I have been embossing using an embossing pen and no ink creating white lines across the paper. They are softer, almost invisible. I have been using a dipping pen and black ink in other drawings. I love the way the lines appear as I glide the drawing tool across the surface of the paper. With the black ink there is such a contrast between the blackness of the black ink and the whiteness of the white paper. They are wandering lines across the paper plane, like myself wandering across the surface of the land. Imaginary and real mixed together. Sounds a bit romantic. Too romantic.
I am struggling a little and feel I need a new process of mark making. The visuality of the works look quite similar to what I've done before. I need something new.
I take a step back and flick through some of my books - Land Art to specific artists - Richard Long, Andy Goldsworthy, Hamish Fulton, Yves Klein and Tom Friedman - all who have influenced me at one time or another. I look at the pictures in the books in a casual kind of way, like you would a magazine, to allow snippets of imagery to lodge or disappear in my brain. Trigger points that may or may not come up randomly when I start creating again.
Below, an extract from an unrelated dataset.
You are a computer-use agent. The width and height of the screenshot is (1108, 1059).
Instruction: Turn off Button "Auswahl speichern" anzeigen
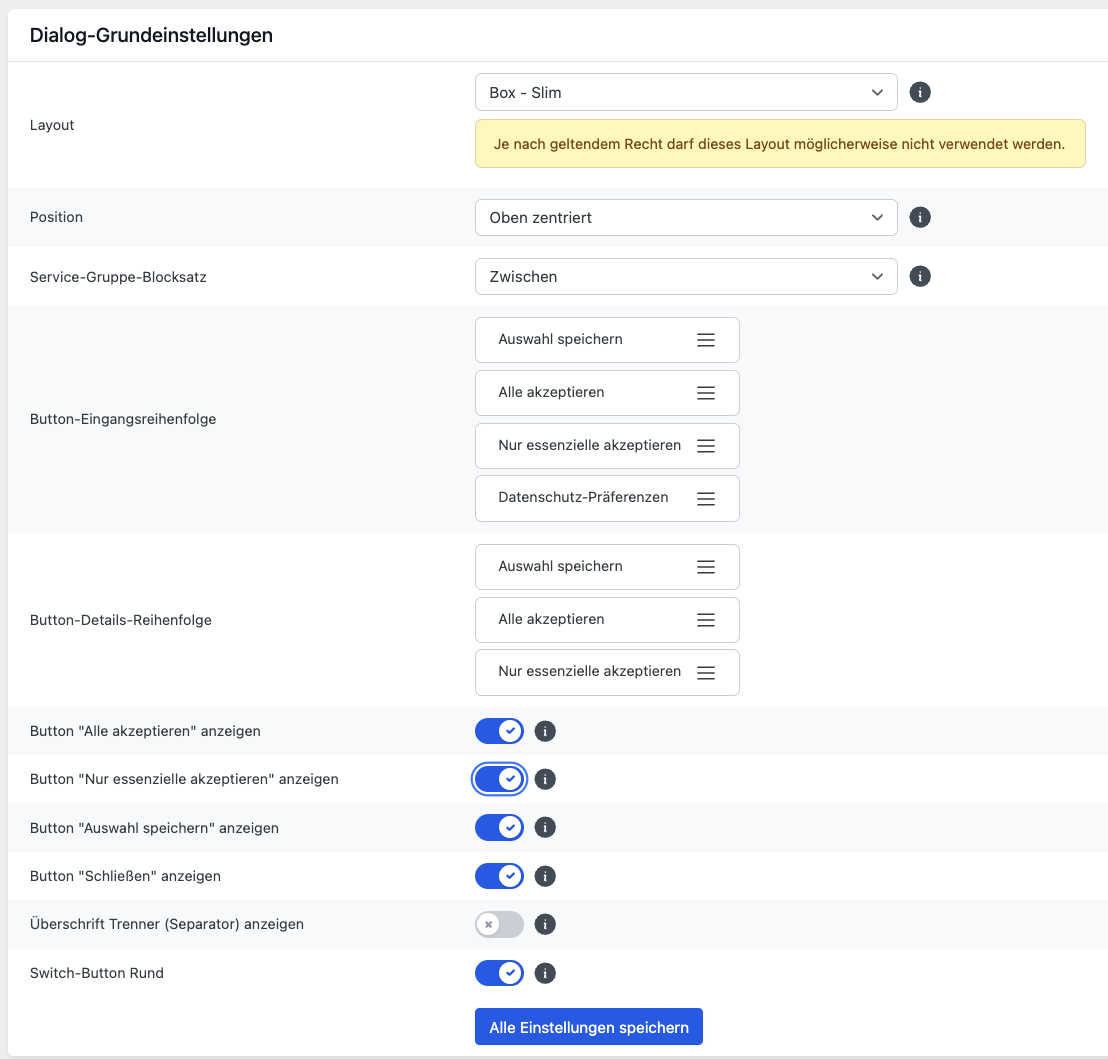pos(499,828)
I have made a few notes, but not too many.
There are really random links that somehow link together - John Constable's The Haywain, Joseph Beuy's Coyote, I love America and America loves me, Christo and Jeanne Claude's yellow umbrellas planted across a Chinese landscape, Richard Long's walking texts and all the drawings and marks that have been created in the landscape, especially large works that you can only see by flying above.
I do sometimes feel that many of my drawings are blueprints for something much bigger, either in scale or medium, or something else intangible. How can I execute this, make it happen?
I then return to my drawings and start drawing again.

Tuesday 1 February 2011

Blog 2

I have always liked writing. From pouring over my books at school as a child, to taking notes, writing minutes, reports, memorandums, filling in documents, writing essays, descriptions, artist statements in adulthood.
In our van we carry nearly all my books. There are a lot of them, excess weight, but my treasured possessions. When my arts journals arrive by post, I scour them, for they are one of my main sources of current intellectual debate. Along with newspapers, which are difficult to come by right now, I take out lots of cuttings and file them in my books and files, relevant to their subject.
I make lists - shopping lists, 'to do' lists, birthday lists, lists of mailing lists I belong to, destinations we've visited lists, exhibitions I've been to and want to go to lists, thoughts and ideas lists, 'don't forget' lists. This list could go on.
I leave post-it notes on the stool, by my bed, stuck on books and magazines, even on the dinette window, much to the silent annoyance of Shawn.
But what to do with all this information that is in situ, divulging, waiting to be re-read, or spat out? This literary system plays an enormous part in my practice, working positively or negatively in the creative process.
I belong to Facebook, but not the best at nattering, and Tweeting looks a bit too quick for me, although I haven't tried it out. Blogging can be a new medium for me to make notes and share in a digital format. We shall see how I get on.